De chaque extrémité de la scène, debout et immobile, un couple s’observe. Une musique électronique, semblable à des sons marins, emplit l’espace. La femme se met à courir et se jette dans les bras de l’homme. La scène se répète, en marche avant, en marche arrière : c’est le début déroutant de la pièce fécondations.

Une pluridisciplinarité au service d'un questionnement

Le spectacle contemporain fécondations, mis en scène et écrit par Adèle Gascuel, se situe à la lisière des arts plastiques et de la musique expérimentale. Cette pièce pour quatre comédiens se déroule dans un décor minimaliste, afin de mettre en avant le questionnement existentiel qui s’y joue. En effet, les quatre personnages sont au bord d’une crise qui se transforme en introspection. Et malgré le caractère individuel de leur quête, ils questionnent les grandes problématiques de notre temps : la société, les normes et la marginalité, mais surtout la folie.

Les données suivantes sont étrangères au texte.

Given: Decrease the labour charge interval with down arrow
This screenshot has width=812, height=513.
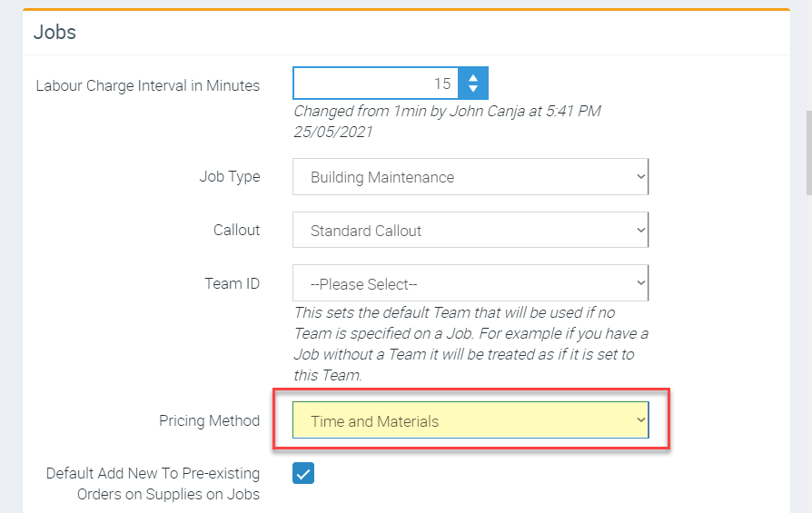Looking at the screenshot, I should coord(472,90).
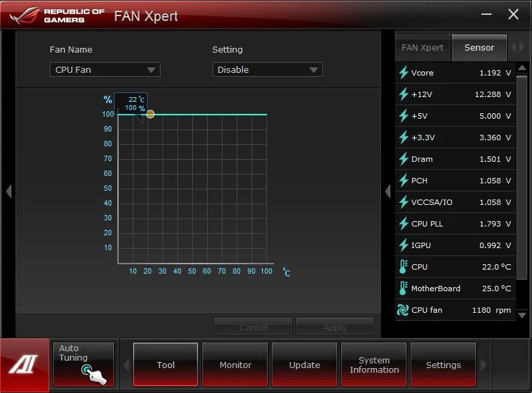Click the fan curve control point
The height and width of the screenshot is (393, 532).
[150, 115]
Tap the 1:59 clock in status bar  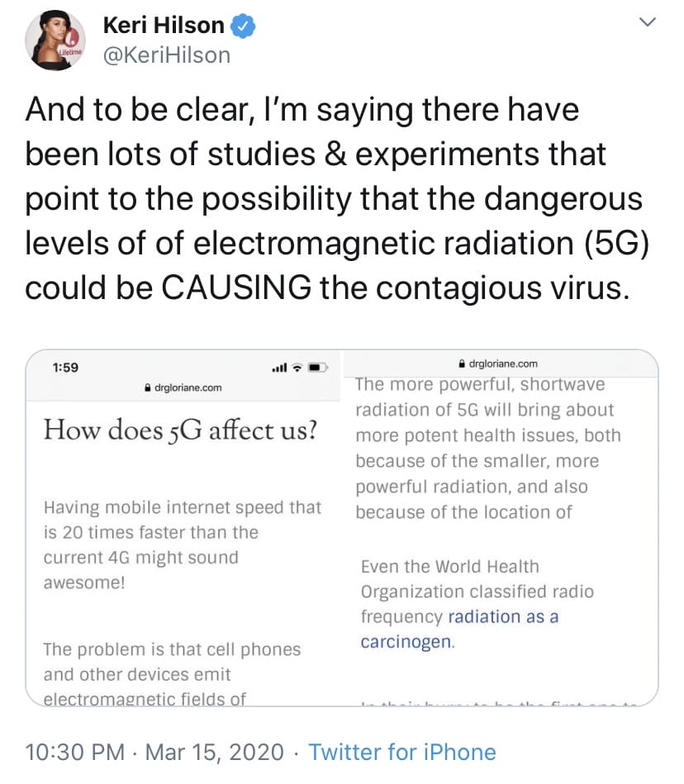65,368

Cet éventail d’interrogations est porté par un texte fort, jouant sans complexe avec les mots. Il est écrit « couche de mots sur couches de mots » : les paroles de chaque personnage forment une couche, presque hermétique, qui vient s’ajouter à celles des autres, créant ainsi une sorte d’escalier verbal. Dans cet ensemble hétérogène, le mot est étiré, transformé, trituré à l’image d’un corps. Il n’est pas seulement support de la parole, il devient matière organique. Il se meut de manière charnelle, selon des rythmes et des espaces induits par la scénographie.

En effet, réalisé par une plasticienne, l’espace scénique devient un laboratoire plastique dans lequel les éléments du décor sont confrontés avec brutalité aux acteurs. Une diagonale coupe l’espace en deux, matérialisant ainsi la frontière entre deux mondes, entre deux univers. À cette ligne se greffent quelques objets (des bouteilles, deux tabourets et un rideau) dispersés dans l’espace. Perché au dessus de la scène, un Dj intervient régulièrement avec une musique synthétique, en résonance avec l’action. La lumière elle aussi est là pour répondre aux jeux des comédiens. Chaque élément se croise de manière sensible, pour créer un ensemble expérimental signifiant.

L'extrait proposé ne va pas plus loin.